When it arrived, the cabinet looked empty. It was up to me to go about filling it for myself.

There were no rules about what was to be placed in wha position or on what shelf. Visible through glass doors or hidden in the drawer or lower cupboard? It was all up to me and my own determination.

I didn’t know what to put in it or how to find the objects that would become its contents. Were they magical before I put them in the cabinet or did they become significant through the act of placing them there?

Beside the cabinet stood the old radio, a freestanding piece of furniture with its speaker grill cloth placed rather ecclesiastically within a gothic wood veneer shape of three high arches like stained glass windows. Perhaps through the speaker I could hear the messages I’d need to understand how to fill my cabinet. There was a large circular indicator showing tuning for regular radio and long distance short wave. Turning the little dial made the long red line move within the circle, to reveal the exact coordinate of the radio ever. Static became recognizable sound, words and music, sent from a distant place to be heard here in my home. I hear the crackling and highpitched tones as I turn the dial but when the red line reaches the south, the signal is loud and clear.

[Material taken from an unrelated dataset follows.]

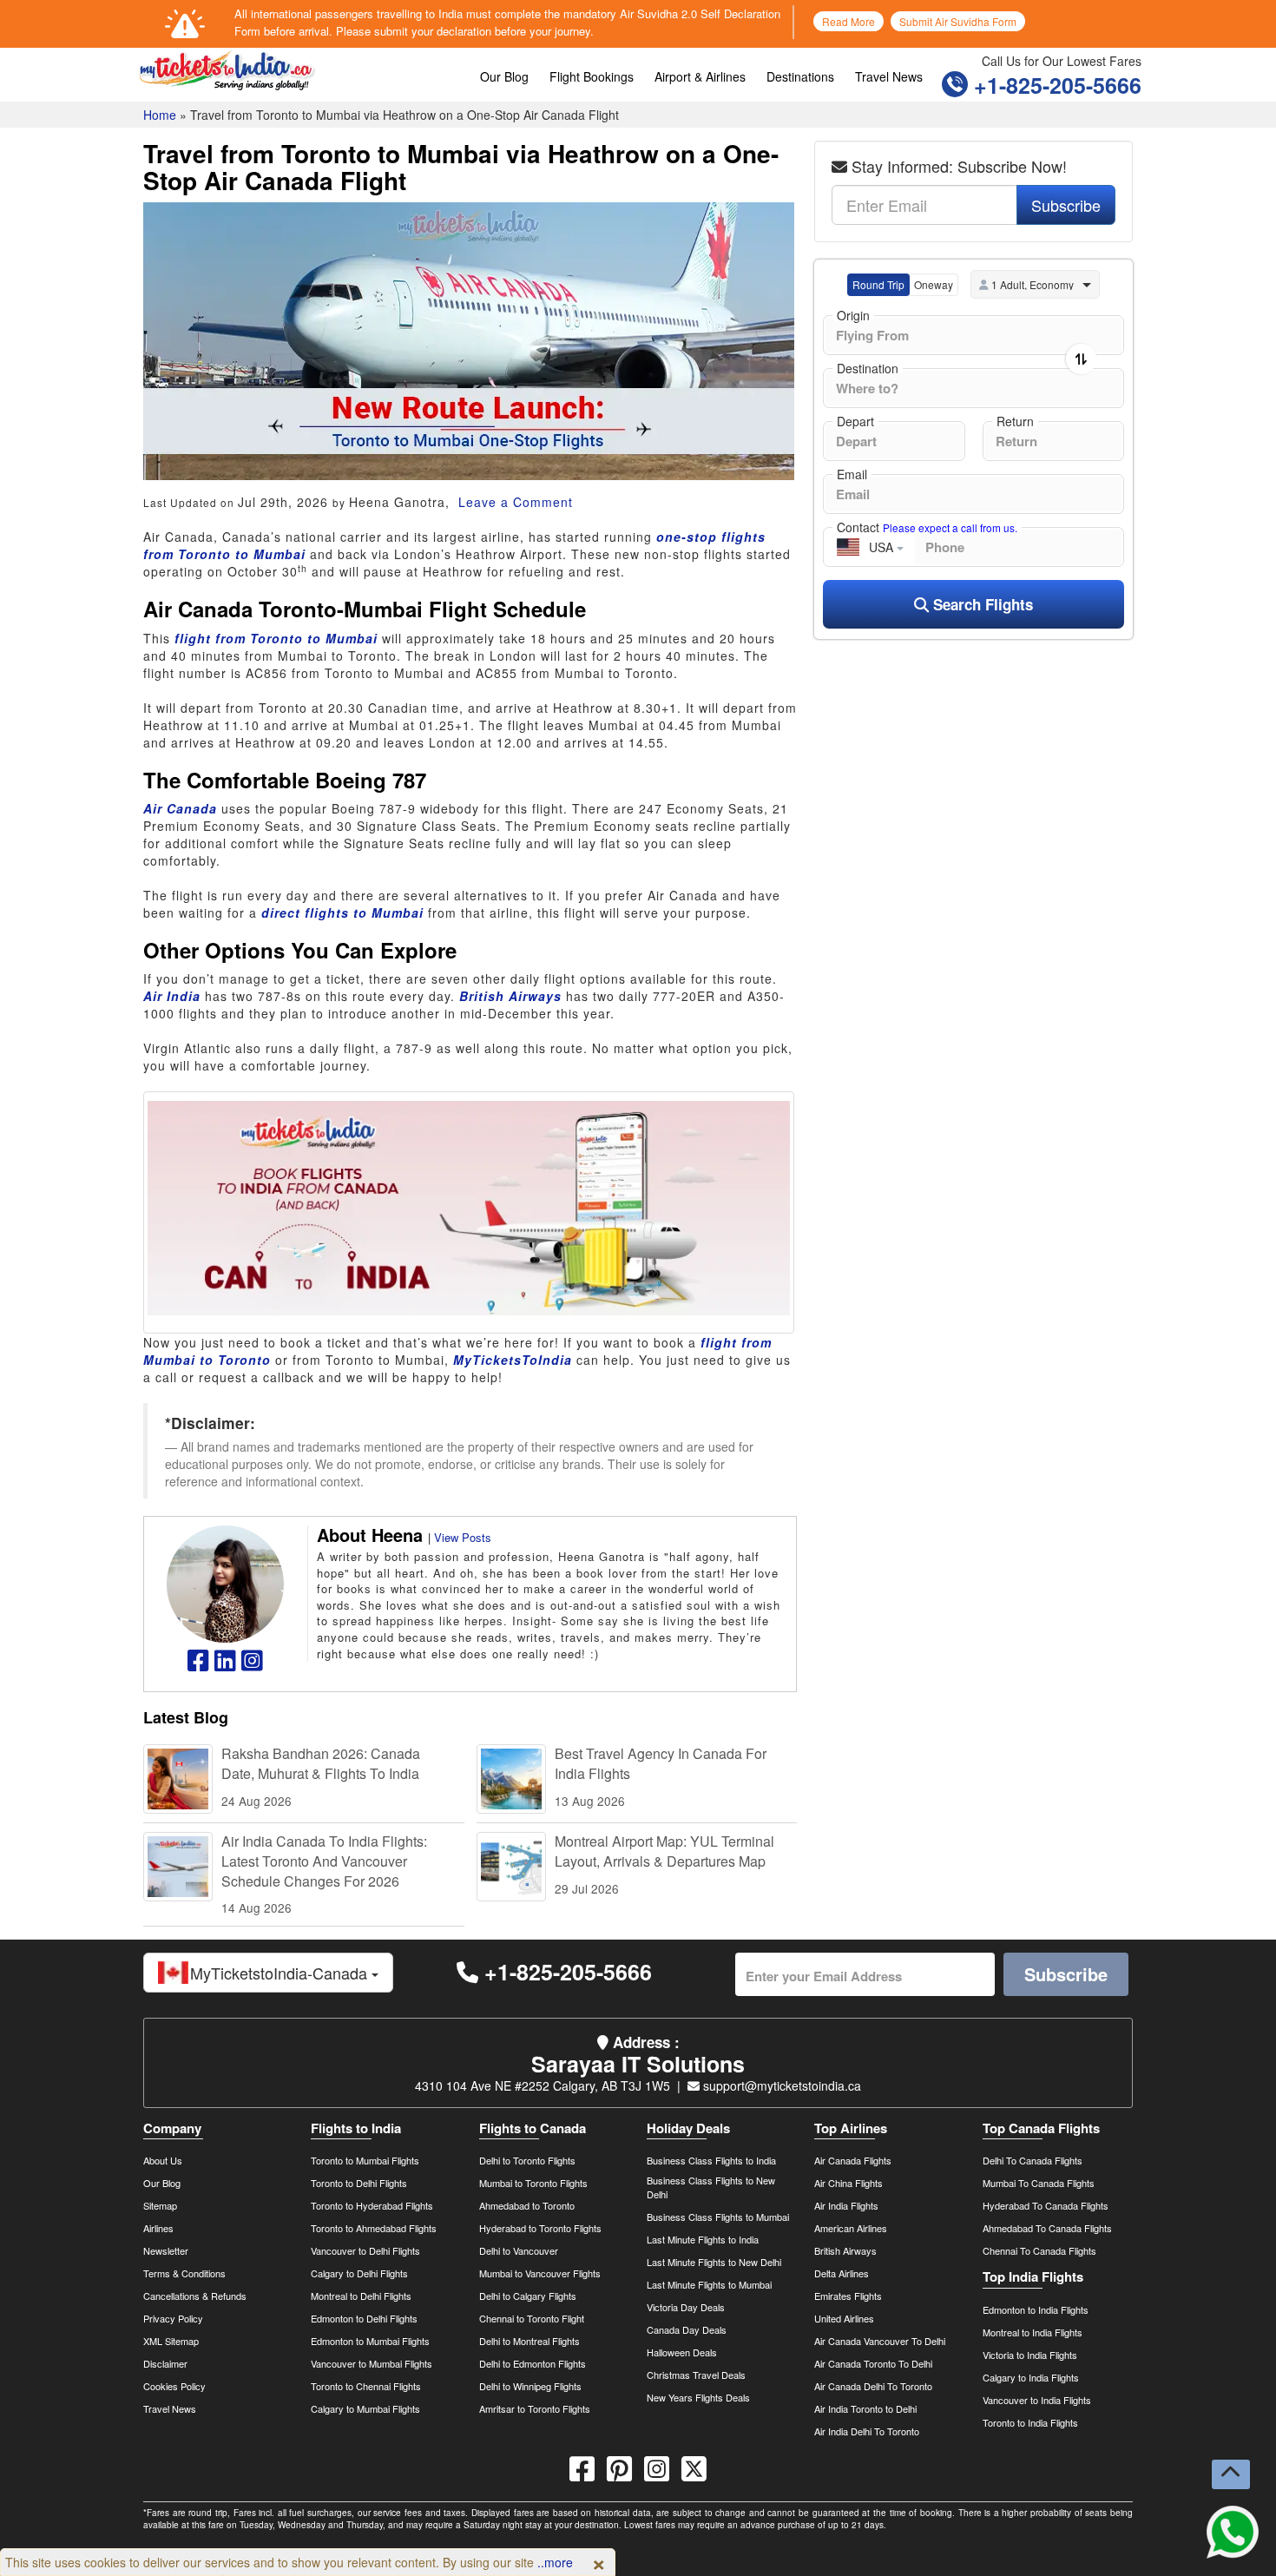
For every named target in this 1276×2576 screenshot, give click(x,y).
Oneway (933, 284)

Beautiful music plays from the churchy speaker, as I polish the cabinet with furniture wax. Humming along to a famous tune, I recall my childhood days gone by. Sitting like a pixie on the floor crouched beside the radio speaker, a three year old girl, listening to coverage of a civic parade. The marching band begins to play and I burst into tears, crying, “That’s my daddy, that’s my daddy.”

A few years later, I’d play pretend radio myself. “Turn me on, turn me on,” I’d say. My parents flipped an imaginary switch. I ran behind the couch, crouching, singing my heart out, “Let me go, let me go, let me go, lover. Let me be, set me free from your spell…” I was Gayle Storm, I was on the radio. But I couldn’t sing with the same abandon when I was face to face. Somehow reality blocked the other reality.

Today I go in and out of trance as the radio inside me sings songs I must transcribe. But like doomed Orphee in Cocteau’s film, I can sit at the radio for hours and hear no message at all – only gibberish. Wrong station, wrong frequency? Or is it that the hidden has garbled the intensity of transmutation into form and manifestation? Kind of like a ship trying to go through the asteroid belt without being hit by fragments from the explosion of past moons and planets. (And the other ships that didn’t make it.)

There is a better way: ignore the radio and use the intuitive intellect.

It has already refined itself to become an instrument of contact between the seen and the unseen, and it has the vital component of being part of the heart – of resonant heart energies.